Stored items from a collection:
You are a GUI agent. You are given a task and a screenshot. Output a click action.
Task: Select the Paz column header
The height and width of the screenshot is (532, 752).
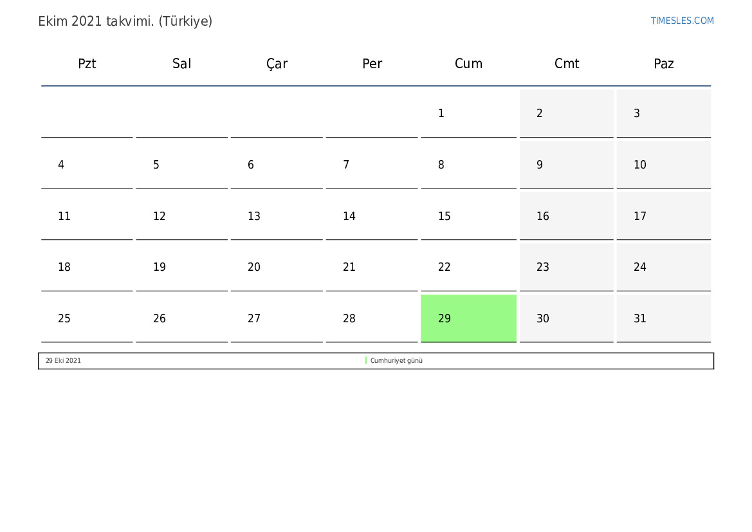(663, 64)
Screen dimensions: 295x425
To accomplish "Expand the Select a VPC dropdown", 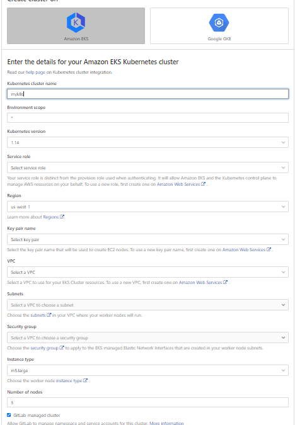I will coord(148,273).
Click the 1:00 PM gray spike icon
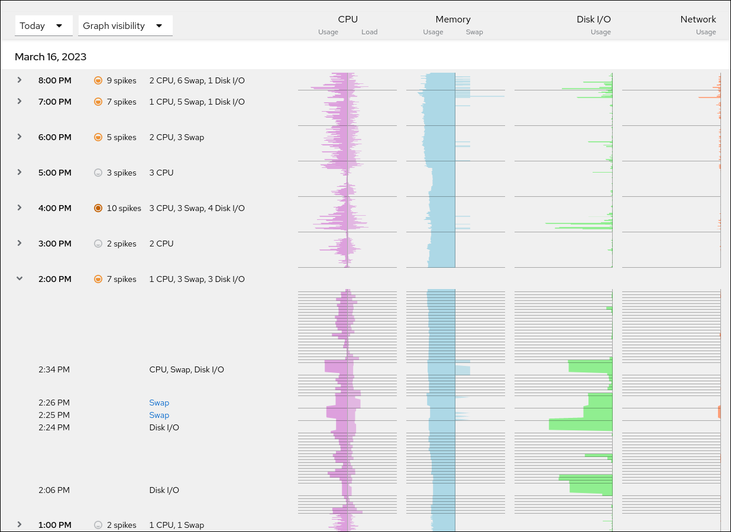This screenshot has height=532, width=731. pyautogui.click(x=98, y=525)
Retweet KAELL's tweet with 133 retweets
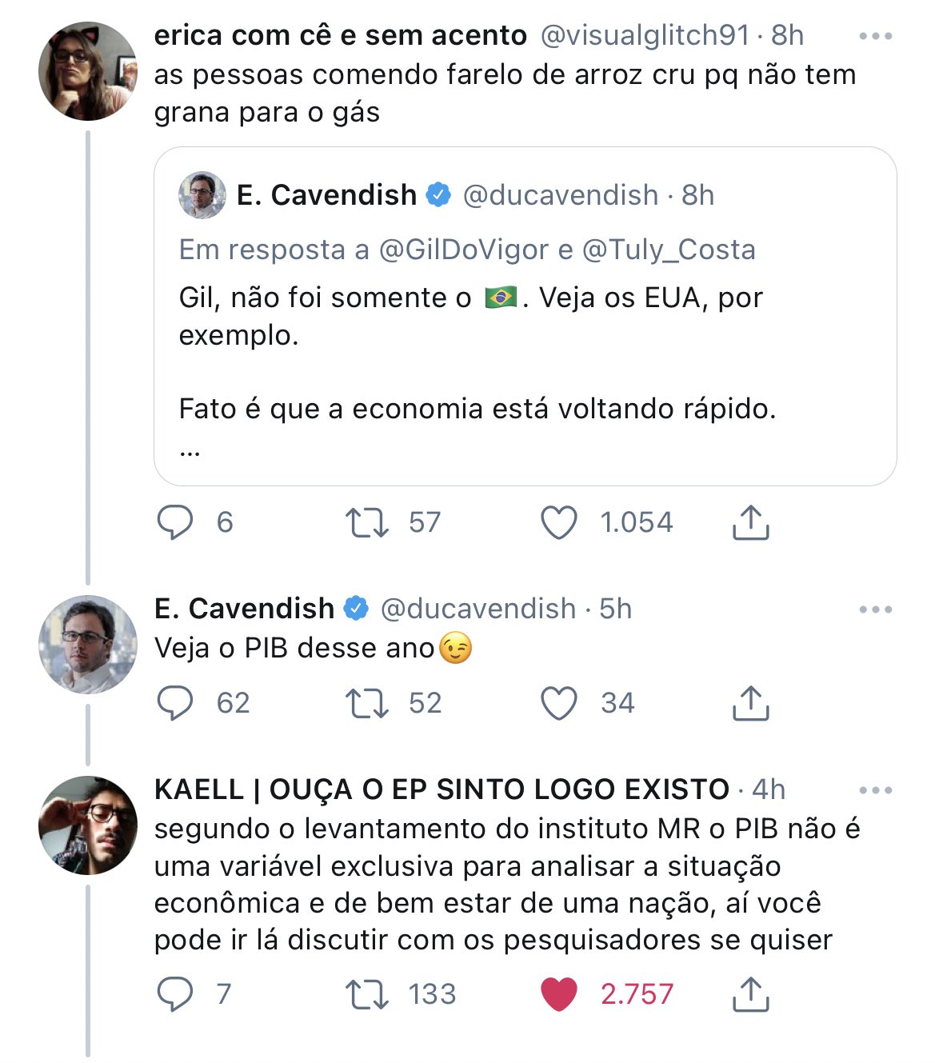Image resolution: width=935 pixels, height=1063 pixels. pyautogui.click(x=366, y=994)
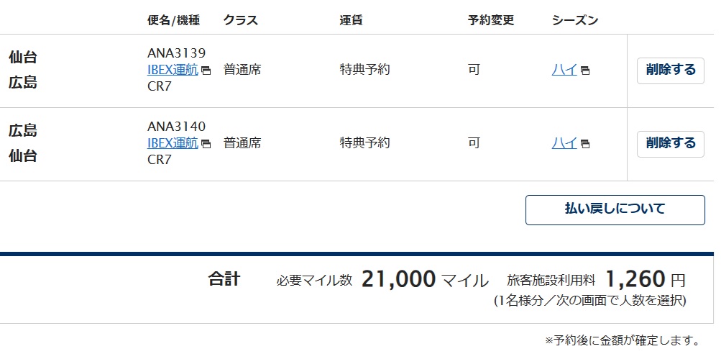Click new-window icon beside IBEX運航 for ANA3139

pyautogui.click(x=206, y=71)
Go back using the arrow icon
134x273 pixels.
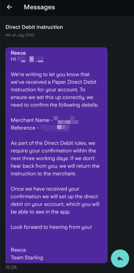[9, 7]
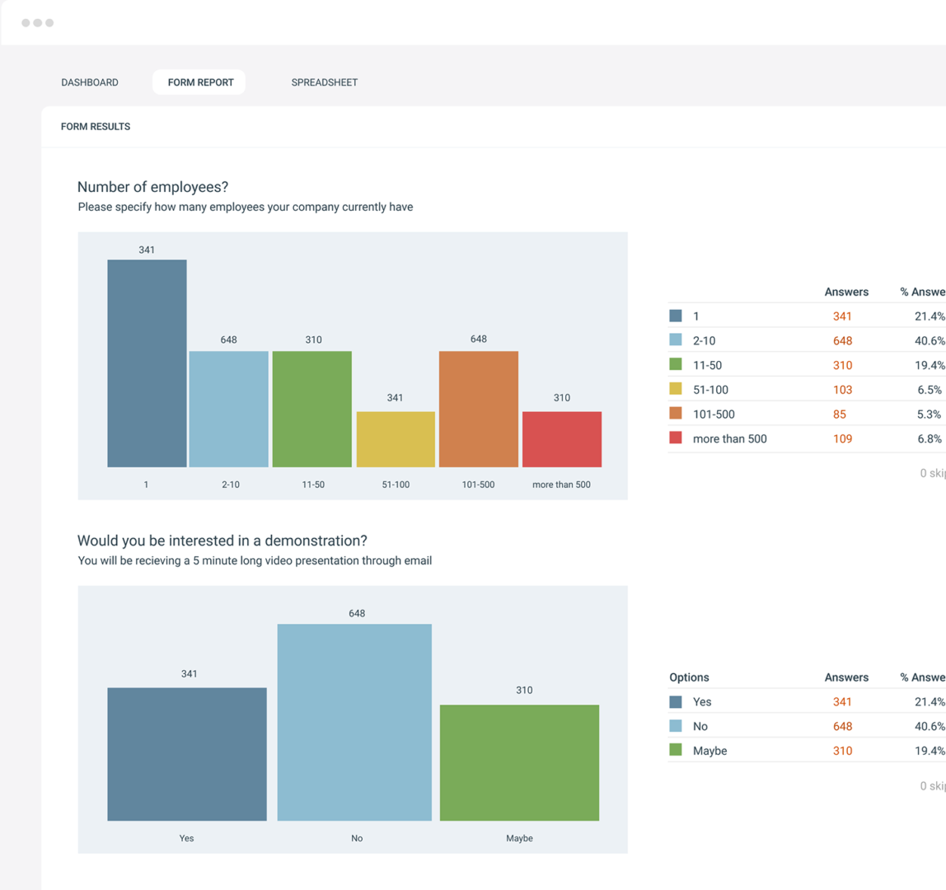Open the Spreadsheet tab
This screenshot has width=946, height=890.
tap(324, 82)
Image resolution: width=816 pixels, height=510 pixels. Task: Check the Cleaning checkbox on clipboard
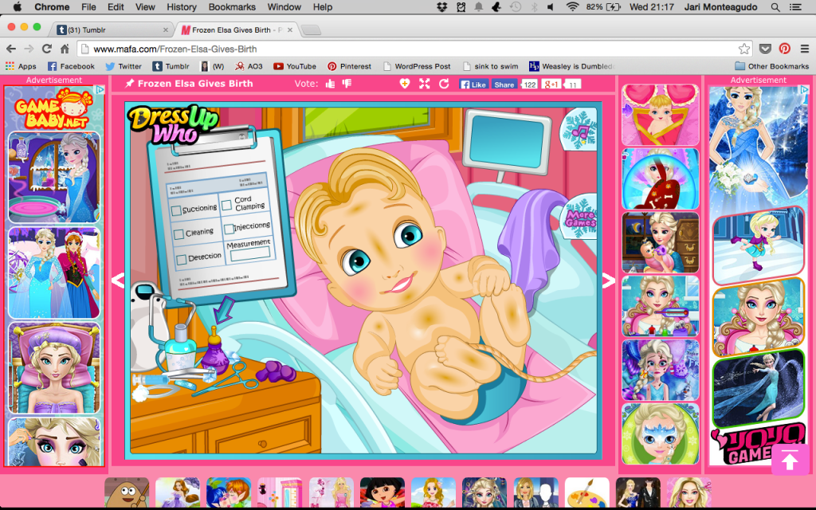[179, 234]
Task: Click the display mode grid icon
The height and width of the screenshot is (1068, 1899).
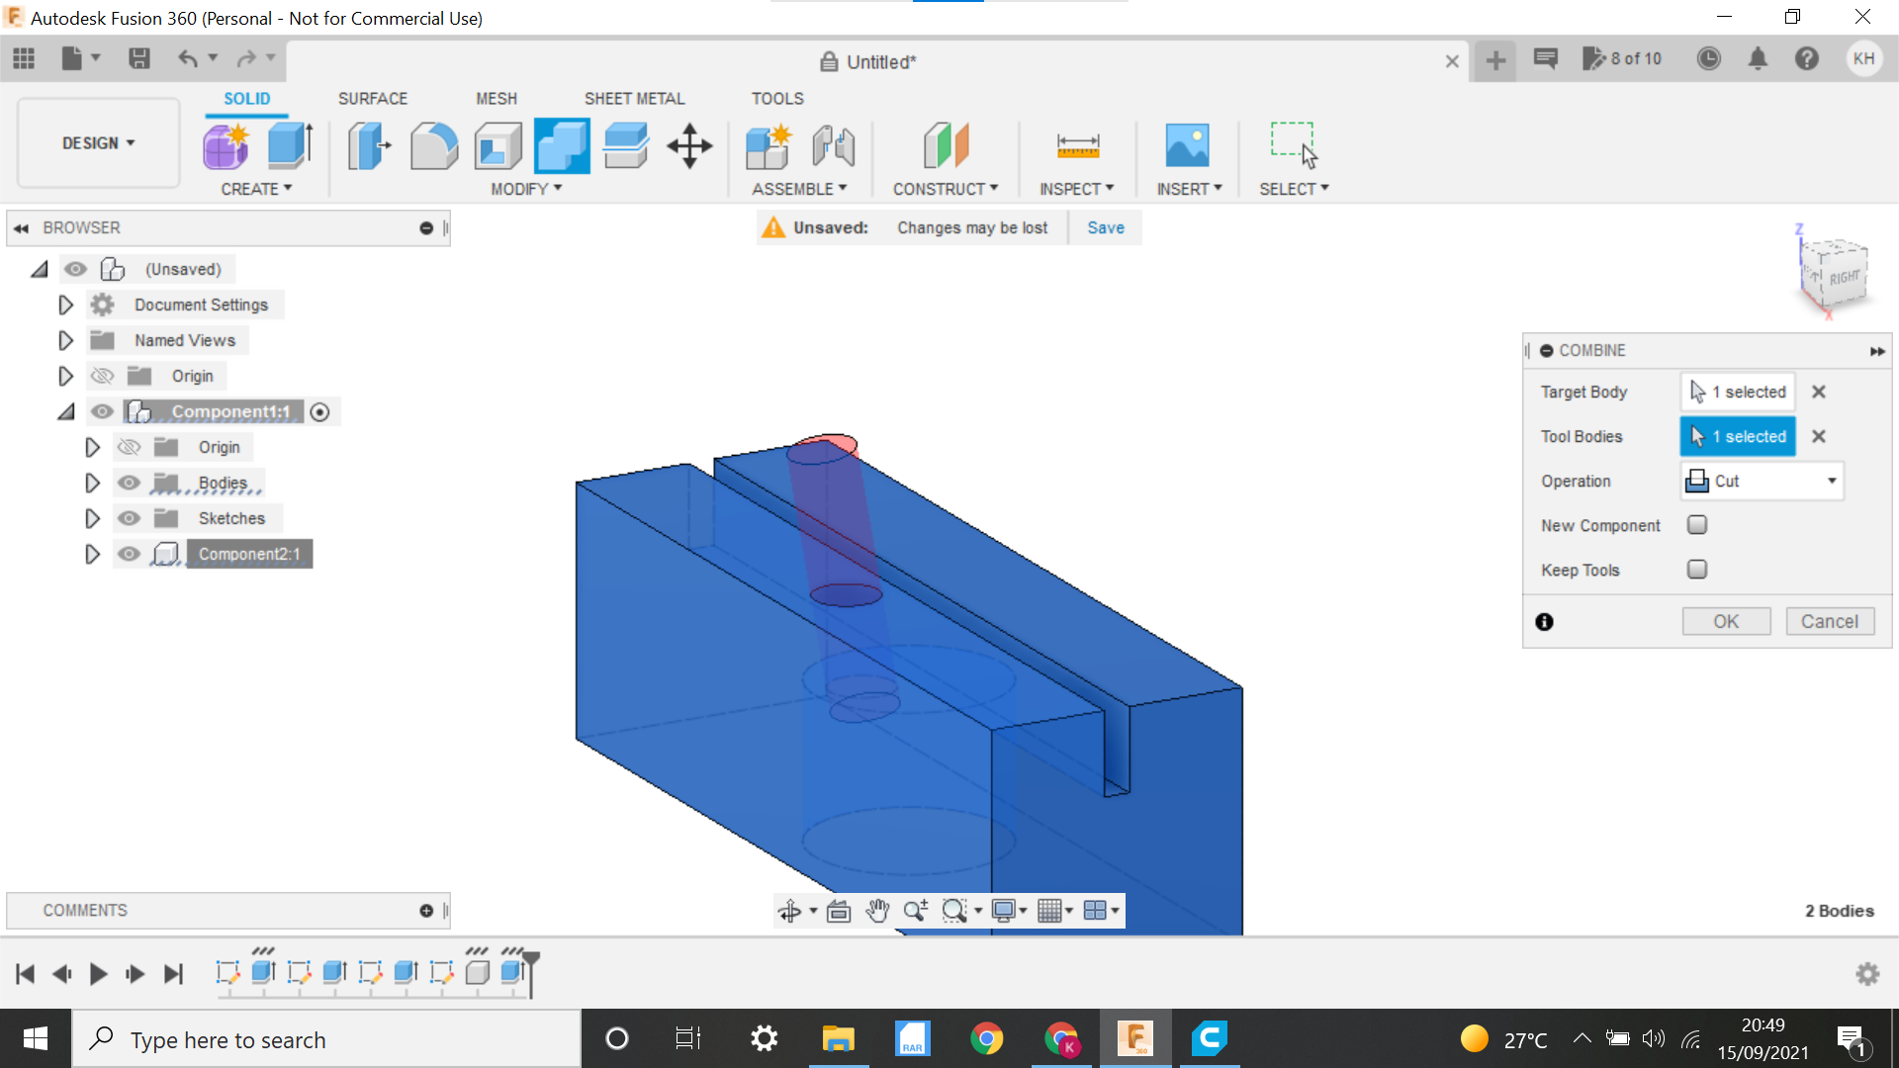Action: click(x=1052, y=910)
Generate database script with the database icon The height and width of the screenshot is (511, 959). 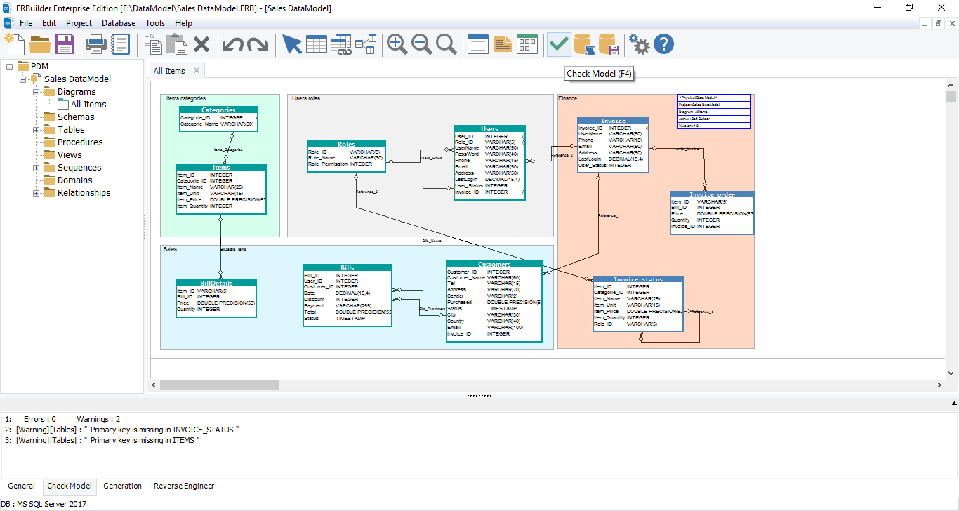[583, 44]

* Work task *
Would you copy, word for word, only the lines above from the one containing "134x273 pixels." through the one containing "Task: Click the display mode grid icon", both included, and please leave out the pictures?

* Result for this task *
134x273 pixels.
[9, 7]
Open the Spreadsheet tab
This screenshot has width=946, height=890.
tap(324, 82)
Image resolution: width=816 pixels, height=510 pixels. Task: Check the Cleaning checkbox on clipboard
[179, 234]
Task: Click the display mode grid icon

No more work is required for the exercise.